Créée en 2024 dans le Morbihan, la start-up Laboccaz entend structurer un marché encore largement inexploité : celui de la vente d'équipements de laboratoire d'occasion. Fondée par Mélissa Gallais, ancienne commerciale du distributeur de matériel de laboratoire Humeau, l’entreprise propose une alternative à l’achat systématique de matériel neuf.
"Je côtoyais des responsables de laboratoire qui cherchaient à revendre leur matériel, tandis que d’autres, à quelques kilomètres, n’avaient pas le budget pour s’équiper en neuf. Entre les deux, il n’y avait personne", explique la dirigeante. De ce constat est née Laboccaz, avec une ambition claire : recréer du lien entre acheteurs et vendeurs et "valoriser l’existant plutôt que d’épuiser les ressources".
Lancement d'une marketplace
Le cœur de l’activité repose sur une marketplace dédiée à l’achat et à la vente d’équipements scientifiques d’occasion. Contrairement aux réparateurs, brokers ou distributeurs, Laboccaz ne stocke pas les produits et agit comme un tiers de confiance. "Nous faisons directement le lien entre l’acheteur et le vendeur, tout en garantissant un cadre fiable", précise Mélissa Gallais.
Jusqu'alors, aucune plateforme purement dédiée à l’occasion n’était structurée à cette échelle. "Notre idée est de proposer une offre complémentaire au neuf. Aujourd’hui cette demande d'équipements d'occasion est bien réelle et elle n’était pas adressée", souligne la fondatrice. Le marché français compte plus de 18 000 laboratoires pour un volume d'achats d'équipements estimé à 2 milliards d’euros par an, couvrant industries pharmaceutiques, agroalimentaires, cosmétiques, pétrochimiques, recherche publique et enseignement supérieur.
Un départ prometteur
Installée au Village By CA Morbihan, qui accompagne son développement, Laboccaz connaît une montée en puissance rapide. Lancée fin 2025, la marketplace recense déjà près de 1 800 produits, 197 vendeurs et 66 transactions réalisées, avec plus d’une centaine de clients partenaires. L’équipe comprend six personnes dont deux alternants. "Nous sommes débordés, le marché est ultra-prêt. Nous n’arrivons pas à répondre à toutes les demandes", assure Mélissa Gallais.

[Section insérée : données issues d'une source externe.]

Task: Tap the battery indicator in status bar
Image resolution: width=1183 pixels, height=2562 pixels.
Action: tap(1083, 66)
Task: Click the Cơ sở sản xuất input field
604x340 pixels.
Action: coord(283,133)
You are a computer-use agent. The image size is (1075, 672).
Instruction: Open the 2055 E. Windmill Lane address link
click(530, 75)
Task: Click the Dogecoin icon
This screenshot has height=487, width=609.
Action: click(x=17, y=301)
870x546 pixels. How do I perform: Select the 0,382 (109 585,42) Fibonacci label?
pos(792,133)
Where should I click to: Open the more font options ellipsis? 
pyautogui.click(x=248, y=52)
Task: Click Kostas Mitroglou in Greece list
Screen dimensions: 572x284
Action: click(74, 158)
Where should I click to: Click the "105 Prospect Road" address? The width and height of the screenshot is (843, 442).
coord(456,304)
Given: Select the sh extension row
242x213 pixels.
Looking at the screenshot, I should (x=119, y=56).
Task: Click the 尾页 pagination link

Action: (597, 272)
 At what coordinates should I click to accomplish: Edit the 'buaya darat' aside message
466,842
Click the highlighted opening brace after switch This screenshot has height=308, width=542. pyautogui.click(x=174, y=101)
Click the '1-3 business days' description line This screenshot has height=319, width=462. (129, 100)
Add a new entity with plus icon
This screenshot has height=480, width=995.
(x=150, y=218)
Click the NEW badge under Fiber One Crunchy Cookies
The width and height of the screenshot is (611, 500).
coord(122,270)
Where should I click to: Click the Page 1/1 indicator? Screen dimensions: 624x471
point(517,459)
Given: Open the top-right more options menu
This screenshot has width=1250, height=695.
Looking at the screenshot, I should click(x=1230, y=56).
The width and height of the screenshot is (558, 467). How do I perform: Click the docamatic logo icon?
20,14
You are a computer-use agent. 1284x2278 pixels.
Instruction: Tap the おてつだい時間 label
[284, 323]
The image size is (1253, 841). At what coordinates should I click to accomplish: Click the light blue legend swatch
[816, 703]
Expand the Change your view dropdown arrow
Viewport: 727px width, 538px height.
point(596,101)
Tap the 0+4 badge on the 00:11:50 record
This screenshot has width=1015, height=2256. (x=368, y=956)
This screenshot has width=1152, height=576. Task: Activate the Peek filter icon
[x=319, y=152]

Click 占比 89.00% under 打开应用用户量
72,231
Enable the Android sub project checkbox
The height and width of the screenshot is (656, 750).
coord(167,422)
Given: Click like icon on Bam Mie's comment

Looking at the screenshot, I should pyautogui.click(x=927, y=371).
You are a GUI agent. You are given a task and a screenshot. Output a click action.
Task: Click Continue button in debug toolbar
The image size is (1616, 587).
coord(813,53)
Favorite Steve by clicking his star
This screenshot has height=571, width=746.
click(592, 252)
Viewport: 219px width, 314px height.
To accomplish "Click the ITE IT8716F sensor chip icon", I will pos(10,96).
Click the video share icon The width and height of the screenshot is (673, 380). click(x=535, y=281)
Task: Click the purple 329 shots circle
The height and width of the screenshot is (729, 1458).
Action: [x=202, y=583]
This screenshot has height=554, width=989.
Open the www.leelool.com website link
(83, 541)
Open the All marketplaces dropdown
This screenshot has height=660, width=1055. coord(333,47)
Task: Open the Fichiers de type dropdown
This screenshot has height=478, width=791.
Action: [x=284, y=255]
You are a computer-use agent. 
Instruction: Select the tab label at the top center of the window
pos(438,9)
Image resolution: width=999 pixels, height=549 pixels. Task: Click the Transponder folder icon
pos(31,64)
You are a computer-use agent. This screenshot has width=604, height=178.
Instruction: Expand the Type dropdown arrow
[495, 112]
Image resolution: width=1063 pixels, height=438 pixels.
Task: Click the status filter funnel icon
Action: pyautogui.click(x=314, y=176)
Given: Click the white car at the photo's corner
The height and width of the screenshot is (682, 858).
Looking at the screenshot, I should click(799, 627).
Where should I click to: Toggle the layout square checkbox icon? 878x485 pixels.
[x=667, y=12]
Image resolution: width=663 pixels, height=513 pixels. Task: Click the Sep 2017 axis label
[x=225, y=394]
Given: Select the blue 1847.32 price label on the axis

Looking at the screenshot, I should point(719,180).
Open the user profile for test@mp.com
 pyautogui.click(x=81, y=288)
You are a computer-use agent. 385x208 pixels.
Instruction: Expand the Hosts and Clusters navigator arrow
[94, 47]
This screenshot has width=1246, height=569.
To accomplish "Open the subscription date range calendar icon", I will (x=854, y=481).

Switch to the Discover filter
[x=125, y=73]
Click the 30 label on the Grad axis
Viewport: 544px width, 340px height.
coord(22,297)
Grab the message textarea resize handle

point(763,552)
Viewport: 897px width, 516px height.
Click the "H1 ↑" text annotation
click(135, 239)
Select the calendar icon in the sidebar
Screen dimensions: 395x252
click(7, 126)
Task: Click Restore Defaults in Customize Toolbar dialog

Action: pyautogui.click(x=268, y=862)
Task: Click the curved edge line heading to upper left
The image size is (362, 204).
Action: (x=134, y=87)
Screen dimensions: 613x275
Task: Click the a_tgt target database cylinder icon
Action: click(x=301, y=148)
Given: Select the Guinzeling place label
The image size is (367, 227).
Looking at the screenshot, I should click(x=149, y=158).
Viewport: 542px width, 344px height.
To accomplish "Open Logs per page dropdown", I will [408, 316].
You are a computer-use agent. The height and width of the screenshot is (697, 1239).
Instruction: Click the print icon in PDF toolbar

Le modèle économique repose sur une commission uniquement en cas de vente. Laboccaz développe également une activité de sourcing pour répondre aux besoins spécifiques : "Nous recherchons les équipements directement auprès des fabricants, distributeurs ou laboratoires afin de faire correspondre l’offre et la demande." L’automatisation et l’intelligence artificielle sont mises en œuvre pour accélérer l’intégration des produits et améliorer l’expérience utilisateur, avec un objectif de 2 millions d’euros de volume de marchandises échangées d’ici fin 2026.
Une levée de fonds en préparation
Pour accompagner cette croissance, une première levée de fonds est prévue par Mélissa Gallais, actionnaire principal. La dirigeante vise 600 000 euros dont 250 000 en financement dilutif. "Nous devons recruter rapidement pour structurer l’activité et accompagner la croissance", conclut Mélissa Gallais.